His shoulders fell slightly, but he didn’t look away. “You don’t have to say anything,” he murmured. “I just want to be here.”
I shook my head again, feeling something inside me crack open, something raw and sharp and ugly. “That’s the problem, Sebastian,” I whispered. “You can’t be here. Because one day, you won’t be. And I can’t…” My voice broke. I squeezed my eyes shut. “I can’t do this again.”
A long beat of silence stretched between us. Then, softly, painfully, he exhaled. “I’m not him, Mariana.”
I flinched. But he wasn’t angry. His voice wasn’t cruel or demanding. It was quiet. Devastated. I looked up, and what I saw in his expression nearly undid me.
Sebastian was afraid. Afraid that I would do what I always did. That I would run. That I would push him away until there was nothing left for him to hold on to. And the thing is, I couldn’t even promise him that I wouldn’t.

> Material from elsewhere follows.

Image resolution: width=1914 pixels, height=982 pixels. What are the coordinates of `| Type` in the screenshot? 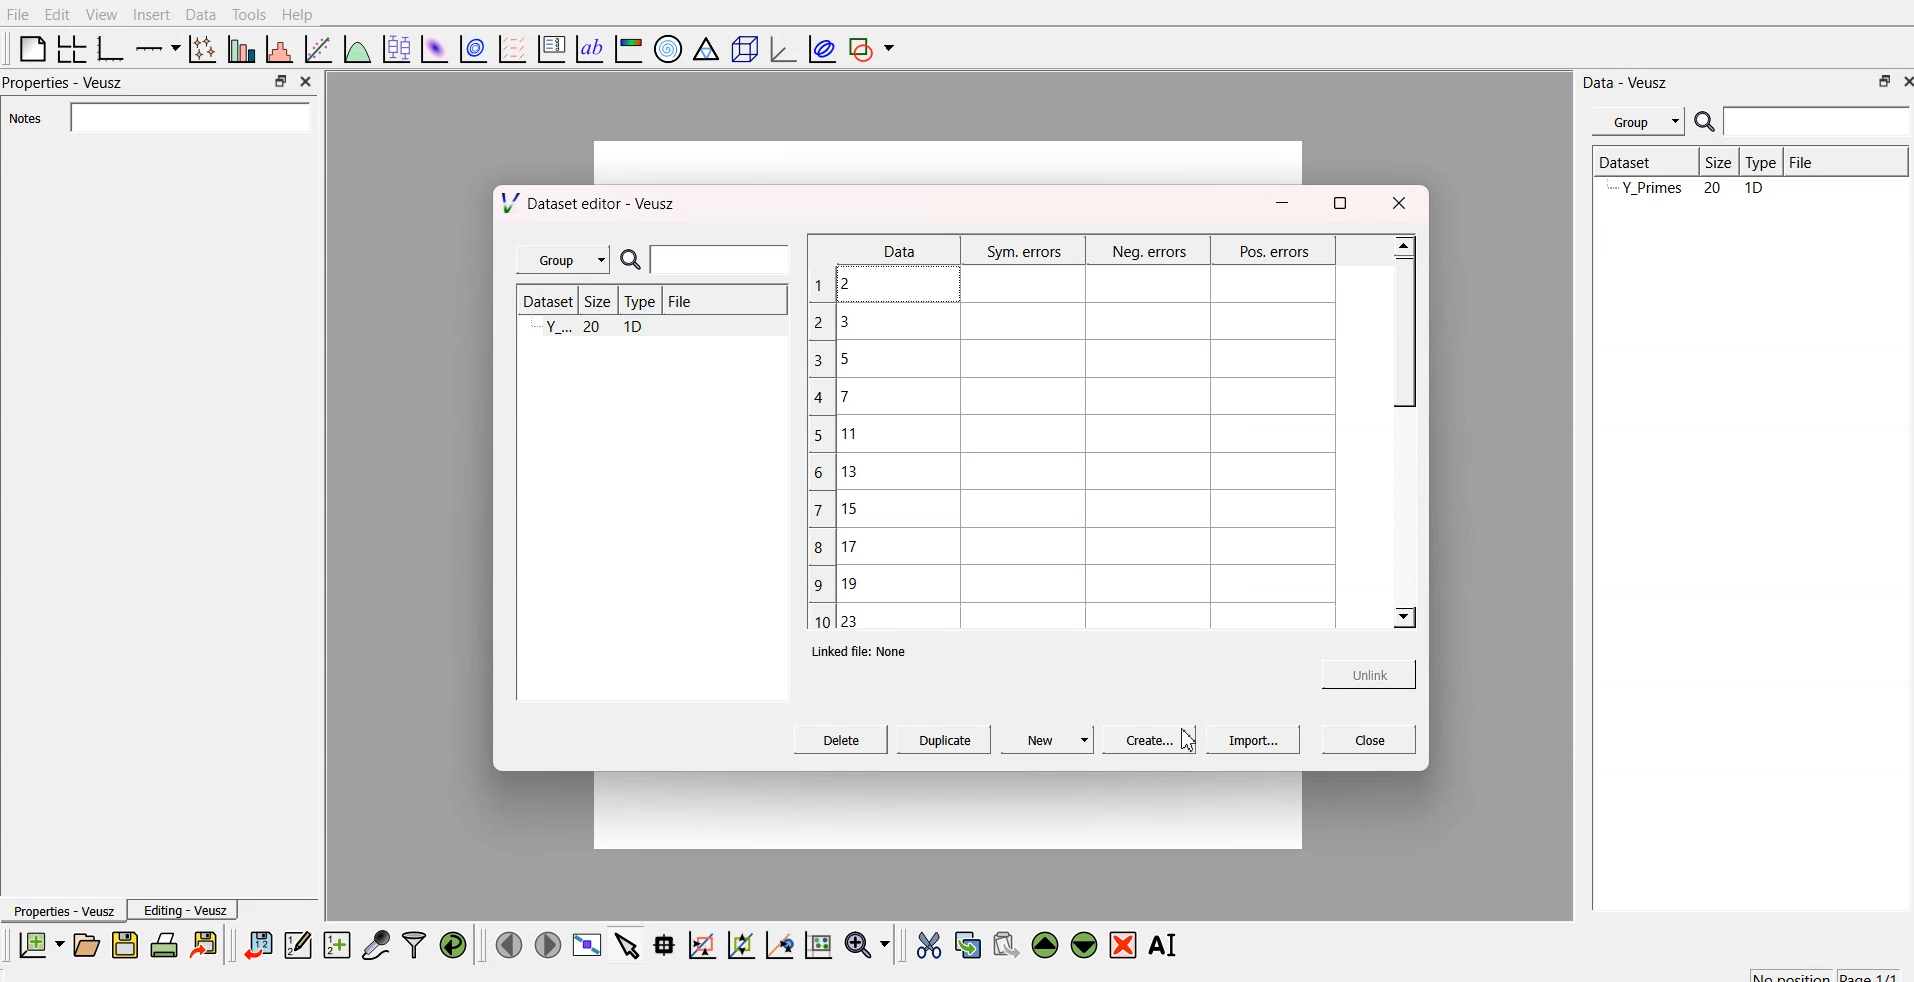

Instead of answering, instead of letting him in, I looked away. “Please, Seb, just go. I need space.” I whispered.
For a long moment, he didn’t move. Then, with a slow nod, he took a step back. “Okay,” he murmured. “Okay, Mariana.”
And then, he walked away.
I stood there, staring at the empty space where he had been, the silence in my apartment so loud it felt deafening. I should have called him back. I should have stopped him.
But instead, I sank onto my couch, pulled my knees to my chest, and let the grief swallow me whole.
CHAPTER 32
Mariana
Dirt and roses. That’s what I would remember.
The way the earth smelled raw and damp, heavy with the scent of rain that hadn’t yet fallen. The soil looked too dark, too rich, like it belonged in a garden, not in a grave. Like something was meant to grow from it, not be buried beneath it.
The cloying perfume of wilting white roses clung to the air, thick enough to choke on. Their petals were soft, too soft, fragile in a way that made my stomach turn. They weren’t supposed to be here, not like this, not wrapped in shaking fingers, not held over an open grave.
I tightened my grip on the single rose in my palm, the thorns biting into my skin. It felt like a betrayal, an offering to the ground instead of a person.
The casket creaked as it was lowered into the grave, the sound splitting the air, slicing through the cold afternoon like a blade. I flinched.
Somewhere in the crowd, a muffled sob broke free. A voice cracked on a whispered prayer, footsteps shifted on the damp grass. I heard everything and nothing at once.
The priest kept speaking, his words blending into the low hum of grief that hovered over the cemetery. I didn’t register what he was saying. Because this was it.
This was the moment they took her from me forever. I had told myself I wouldn’t cry. I had spent the morning numbing myself, pressing my nails into my palms, focusing on the weight of my mother’s favorite lavender shawl draped over my shoulders.
Anything to keep myself upright, in control, breathing. But standing there, watching them take her from me for the last time, something inside me snapped.
I wanted to scream.
I wanted to claw my way into the earth and pull her back.
I wanted to shake the people standing around me, tell them to do something, to stop this, to make it right.
But no one could. No one even tried. Because this was how it was supposed to go, wasn’t it? People died. They got buried, and the living just… moved on.
My chest seized violently, my body curling inward like something had caved in on itself. I had the horrible, irrational thought that maybe if I threw myself into the grave, if I screamed loud enough, cried hard enough, begged with every broken part of me, maybe the outcome would change. Maybe this was a mistake. Maybe she would wake up.
Instead, I stood frozen; my fingers dug into the rose until my palm burned, blood slicking against the stem. I barely felt it. I couldn’t move, couldn’t breathe.
All I could do was watch as my mother was swallowed by the earth, and no matter how much I wanted to stop it, to change it, to bring her back—I couldn’t. She was gone, and I was still here.
Sebastian was beside me. A solid presence in a world that suddenly felt paper-thin, fragile in a way that made me feel like ifI moved too fast, too suddenly, everything would shatter around me. I didn’t look at him, but I knew he was there.
I could feel him shift closer, just slightly. A breath of warmth in the cold, numbing air. A tether to the present, to the world that was still moving forward while I stood frozen in grief. He wasn’t touching me, but he was close enough that I knew he would if I let him.